Professor Downes, who was representing the 1994 Group of smaller research-intensive universities, added that the decision to drop languages as a compulsory subject at school at the age of 14 had been a mistake. He argued for greater efforts to promote language skills, pointing out that the evidence showed that those who studied abroad had better job prospects.

Les Ebdon, vice-chancellor of the University of Bedfordshire and chair of the Million+ group of post-1992 universities, also pointed the finger at schools when addressing the low demand for higher-level language courses among Britons.

"The popularity of language modules has declined, possibly because students feel less equipped by their school experience," he said. "We need to face [the fact that] we have a significant challenge when it comes to our schools and universities teaching our students [languages]."

However, Graham Galbraith, deputy vice-chancellor of the University of Hertfordshire, said languages remained popular among some students.
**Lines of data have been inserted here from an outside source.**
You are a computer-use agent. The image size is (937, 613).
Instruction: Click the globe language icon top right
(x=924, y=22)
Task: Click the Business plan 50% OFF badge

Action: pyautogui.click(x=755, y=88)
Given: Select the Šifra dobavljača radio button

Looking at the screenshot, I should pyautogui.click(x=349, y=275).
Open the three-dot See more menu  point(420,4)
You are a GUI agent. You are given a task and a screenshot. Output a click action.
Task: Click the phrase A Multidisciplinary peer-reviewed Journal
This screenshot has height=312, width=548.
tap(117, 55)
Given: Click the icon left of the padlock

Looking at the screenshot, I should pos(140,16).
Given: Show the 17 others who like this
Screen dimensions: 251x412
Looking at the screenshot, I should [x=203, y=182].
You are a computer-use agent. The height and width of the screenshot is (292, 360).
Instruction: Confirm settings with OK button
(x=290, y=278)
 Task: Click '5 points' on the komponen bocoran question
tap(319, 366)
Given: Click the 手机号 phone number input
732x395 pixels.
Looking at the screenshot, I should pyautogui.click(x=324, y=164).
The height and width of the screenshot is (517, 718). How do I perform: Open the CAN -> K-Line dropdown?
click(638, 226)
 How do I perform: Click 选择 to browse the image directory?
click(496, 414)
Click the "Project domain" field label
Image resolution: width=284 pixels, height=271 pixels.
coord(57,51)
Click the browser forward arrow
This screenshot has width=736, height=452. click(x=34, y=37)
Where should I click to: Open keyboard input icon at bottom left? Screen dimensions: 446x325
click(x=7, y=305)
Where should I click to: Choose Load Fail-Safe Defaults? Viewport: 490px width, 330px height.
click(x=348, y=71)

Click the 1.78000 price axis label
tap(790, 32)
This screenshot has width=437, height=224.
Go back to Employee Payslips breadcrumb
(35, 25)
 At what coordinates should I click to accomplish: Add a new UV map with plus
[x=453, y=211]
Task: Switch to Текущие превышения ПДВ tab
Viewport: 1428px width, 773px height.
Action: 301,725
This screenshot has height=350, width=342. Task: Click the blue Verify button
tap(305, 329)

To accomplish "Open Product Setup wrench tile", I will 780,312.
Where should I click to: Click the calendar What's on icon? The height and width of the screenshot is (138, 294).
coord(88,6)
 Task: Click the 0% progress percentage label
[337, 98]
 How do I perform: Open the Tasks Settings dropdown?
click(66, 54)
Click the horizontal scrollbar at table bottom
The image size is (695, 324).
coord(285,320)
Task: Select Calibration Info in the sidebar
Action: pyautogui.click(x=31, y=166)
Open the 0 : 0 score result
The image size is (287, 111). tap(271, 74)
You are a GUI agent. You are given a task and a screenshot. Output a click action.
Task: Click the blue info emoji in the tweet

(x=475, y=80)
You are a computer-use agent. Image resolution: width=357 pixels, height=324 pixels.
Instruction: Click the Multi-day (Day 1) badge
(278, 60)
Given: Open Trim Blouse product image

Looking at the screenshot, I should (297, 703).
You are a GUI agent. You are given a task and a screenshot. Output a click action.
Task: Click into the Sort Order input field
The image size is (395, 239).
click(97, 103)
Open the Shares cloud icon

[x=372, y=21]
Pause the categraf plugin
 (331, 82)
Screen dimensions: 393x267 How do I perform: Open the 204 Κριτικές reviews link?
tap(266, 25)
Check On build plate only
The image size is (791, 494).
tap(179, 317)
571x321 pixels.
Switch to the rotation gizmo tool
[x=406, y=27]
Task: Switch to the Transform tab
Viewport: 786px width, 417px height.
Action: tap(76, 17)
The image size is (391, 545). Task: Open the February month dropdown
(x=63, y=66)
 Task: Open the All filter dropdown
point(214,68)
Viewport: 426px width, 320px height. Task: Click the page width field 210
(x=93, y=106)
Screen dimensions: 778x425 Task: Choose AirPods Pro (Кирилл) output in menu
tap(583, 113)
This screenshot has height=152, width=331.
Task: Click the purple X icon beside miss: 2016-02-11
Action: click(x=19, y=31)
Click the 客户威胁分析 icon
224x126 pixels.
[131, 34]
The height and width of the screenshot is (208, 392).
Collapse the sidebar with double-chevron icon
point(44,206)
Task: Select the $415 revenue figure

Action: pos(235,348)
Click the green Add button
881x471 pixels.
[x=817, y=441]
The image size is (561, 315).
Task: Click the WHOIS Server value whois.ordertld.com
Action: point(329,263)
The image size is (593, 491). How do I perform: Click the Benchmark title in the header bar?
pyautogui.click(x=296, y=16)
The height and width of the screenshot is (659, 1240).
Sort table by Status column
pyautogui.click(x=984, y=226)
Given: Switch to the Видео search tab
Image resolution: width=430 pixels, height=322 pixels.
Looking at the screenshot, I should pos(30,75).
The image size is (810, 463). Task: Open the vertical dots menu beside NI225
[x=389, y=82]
Speaking on behalf of the University Alliance, which represents 23 "business-facing" institutions, he said there was a "20 per cent take-up of languages voluntarily" in some disciplines, although there was a "social divide", with affluent students most likely to study them.

Representing the Russell Group of larger research-intensive institutions, Jennifer Barnes, president of Murray Edwards College, Cambridge, added: "Many state schools have dropped their languages and started a [social division] early where some students are disadvantaged."

The evidence last week from the university mission groups followed an earlier appearance before the committee by David Willetts.

The universities and science minister dismissed the European Commission-funded U-Multirank project, which aims to provide an alternative to the mainstream university rankings in which European institutions typically perform badly. He described it as an "unnecessary burden" on universities and "not a good use of limited EU resources".

"We are very sceptical about it...because it looks like, to put it crudely, an attempt by the Commission to fix a set of rankings so that [European universities] do better than [they] appear to in the conventional rankings," Mr Willetts said.

"I am reminded by some attempts [in the financial world] to say, 'we will ignore uncomfortable evidence from Standard & Poor's', or whatever. That is not going to work."

He also said that a proposal to increase the EU's education budget for 2014-20 by 70 per cent was "unrealistic" given the budget constraints of member countries.